Required task 1: In the passage on bulls and weaving, rewrite the part between "All of these" and "have we missed?", inclusive, changing "invisible thread" to "hidden thread".
Required task 2: Translate this sentence from the passage on bulls and weaving into Spanish: "Theseus, hero of that story, possessed a thread with which to escape alive from a labyrinth, home to the dangerous Minotaur, half bull and half man."

Lest we lose the thread

The above images have already been discussed in the past three articles of this series. For memory:

– fig.1: woven basket on a small clay tablet dating to ca.3350 BC.

– fig.2: imprint of a cylinder seal with a weaving scene from the same period or earlier.

– fig.3: woven net of snakes carved onto a pillar at Gôbekli Tepe ca.9600 BC.

– fig.4: T-shaped pillars bound in cloth or cords on the exterior wall of a Hittite temple at Alaca Höyük and on a Hittite vase, both ca.1600 BC.

A direct connection throughout the ages between bulls and weaving can be added into the mix. Fig.1 has a bovine head (JIR3) placed above the woven basket. The two Hittite images (fig.4) both have imposing figures of bulls close by. Then there is the Sayburç bull-leaping scene ca.9000 BC, where a rope or a snake is held up to the bull’s horns (see part 3).

All of these images are woven together by a single invisible thread of meaning, coming from and leading to somewhere or other. Is there an astronomical reference to be found in them? And what, if anything, does a bag have to do with it all? What have we missed?

It’s already a widely accepted fact that the Sumerian writings provided the source material for certain later biblical tales, most notably that of Noah’s ark. But it’s less well known that they are also the ultimate source of the Greek myths. One of numerous occulted Gordian knots preventing us from moving forward to a better understanding of our most ancient history was touched on in the notes to part 3: i.e. the arbitrary decision to give a previously unheard-of identity, that of ‘Sumerian’, to the roots of this extremely long-lived cuneiform script and, in the process, to isolate the founding words from their numerous offspring. That etymological knot is relatively modern; tied in the 19th century and deserving of its own thorough investigation while the evidence is still relatively fresh. A sword might come in useful.

Fortunately, the long-lasting Greek myth of a wild bull linked to the island of Crete holds some useful clues to assist in recovering knowledge of at least one important chapter from our past. Theseus, hero of that story, possessed a thread with which to escape alive from a labyrinth, home to the dangerous Minotaur, half bull and half man.

“[Theseus] escaped the cruel bellowing and the wild [Minotauros (Minotaur)] son of Pasiphae and the coiled habitation of the crooked labyrinth.”

Material provided:
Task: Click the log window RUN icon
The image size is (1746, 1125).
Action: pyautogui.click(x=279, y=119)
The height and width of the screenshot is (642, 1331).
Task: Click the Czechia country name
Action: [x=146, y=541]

Output 1:
All of these images are woven together by a single hidden thread of meaning, coming from and leading to somewhere or other. Is there an astronomical reference to be found in them? And what, if anything, does a bag have to do with it all? What have we missed?

Output 2: Teseo, héroe de esa historia, poseía un hilo con el que escapar con vida de un laberinto, morada del peligroso Minotauro, mitad toro y mitad hombre.